US to seek 30-years jail for Mumbai terror suspect
Rana was convicted of supporting LeT and its aborted plot to attack Danish newspaper Jyllands-Posten.
Chicago: US federal prosecutors are seeking the maximum 30-year sentence for Pakistan-born Tahawwur Rana for providing support to Pakistan-based terror group Lashkar-e-Taiba that staged the 2008 Mumbai terror attacks. Although Chicago businessman Rana, a boyhood friend of David Coleman Headley, was acquitted of supporting the Mumbai attacks, he was convicted of supporting LeT and its aborted plot to attack Danish newspaper Jyllands-Posten for publishing cartoons of Prophet Muhammad.
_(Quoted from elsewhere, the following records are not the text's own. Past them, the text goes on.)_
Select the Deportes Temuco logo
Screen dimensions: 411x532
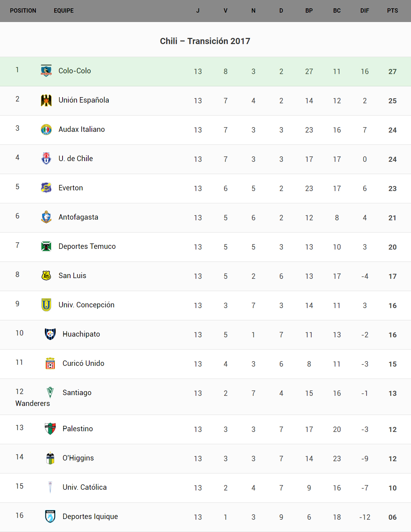46,246
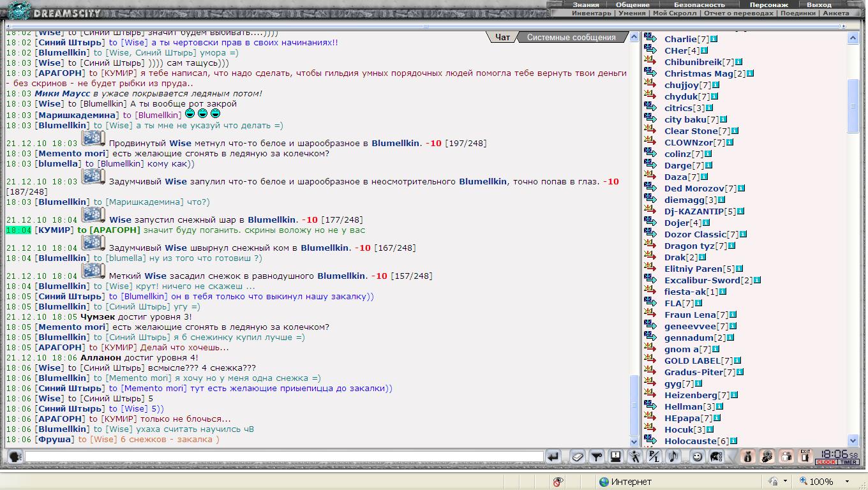This screenshot has height=490, width=868.
Task: Open the browser zoom 100% dropdown arrow
Action: point(847,482)
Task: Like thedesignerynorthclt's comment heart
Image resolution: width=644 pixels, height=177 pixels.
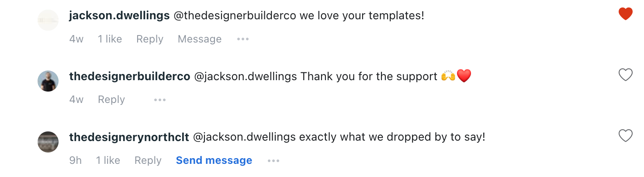Action: 626,136
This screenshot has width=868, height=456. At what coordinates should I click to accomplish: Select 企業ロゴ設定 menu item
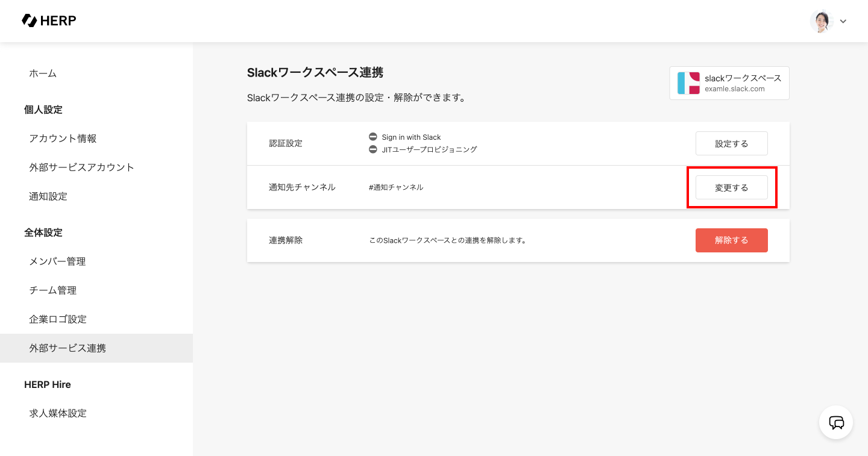(58, 319)
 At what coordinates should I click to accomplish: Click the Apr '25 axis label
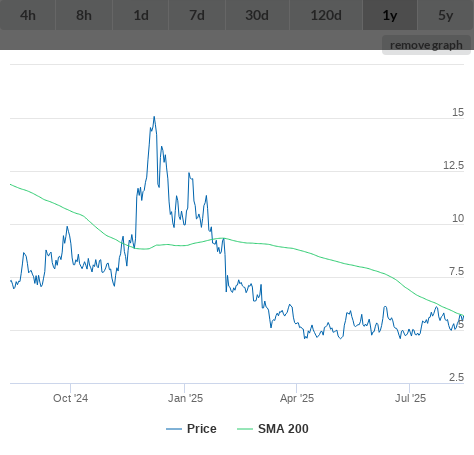[297, 398]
Headley, son of a Pakistani father and an American mother, who changed his given name of Dawood Gilani to scout targets in Mumbai without arousing suspicion, pleaded guilty in both the Mumbai and Danish terrorism plots, and was the star prosecution witness at Rana's trial. A Chicago jury convicted Rana in June 2011 on the charges of providing Headley cover as an employee of his immigration business to scout targets in Mumbai and the newspaper office in Copenhagen.
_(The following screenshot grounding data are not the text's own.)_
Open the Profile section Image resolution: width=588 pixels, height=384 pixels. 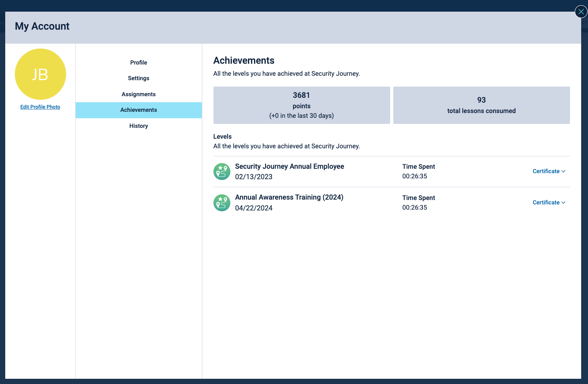click(139, 63)
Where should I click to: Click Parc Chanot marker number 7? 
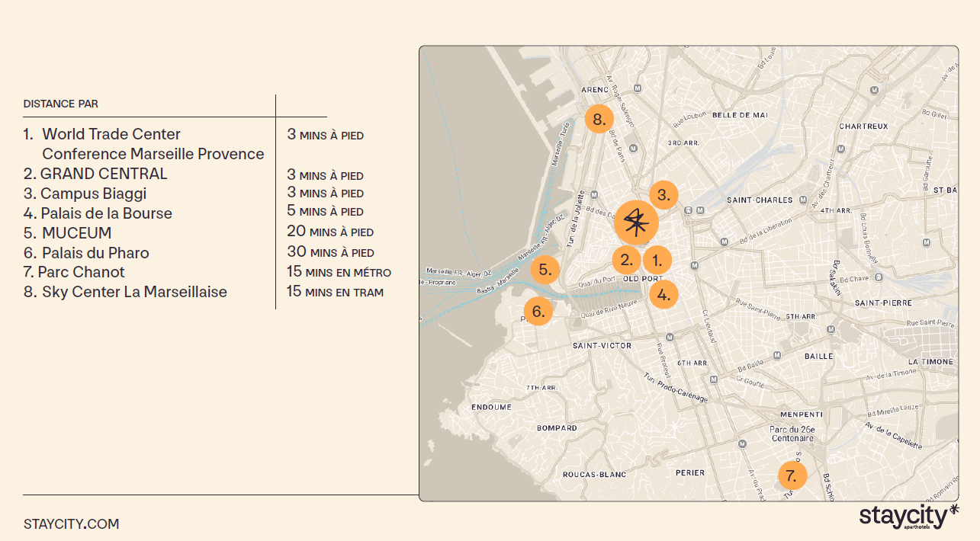pyautogui.click(x=792, y=476)
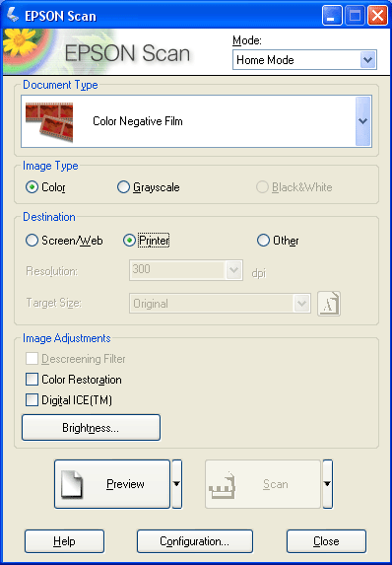Select the Grayscale image type
392x565 pixels.
(x=149, y=187)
In a filing unsealed Monday evening, Rana's lawyer, Patrick Blegen, downplayed his client's role in the Danish scheme, saying he was kept in the dark about much of the plot. He also noted Rana's recent health problems, including a heart attack.
Rana, 52, is to be sentenced in Chicago on Thursday. Headley would be sentenced a week later on Jan 24. According to Chicago's local WLS TV, Chicago prosecutors said the alleged Danish plot involved beheading newspaper employees and depositing theirs heads onto Copenhagen streets and described it as "murder on a grand, horrific scale." Prosecutors said Rana, who lived in Chicago and owned a Northwest Side immigration and travel service, operated the business as a front for funnelling terrorist money overseas.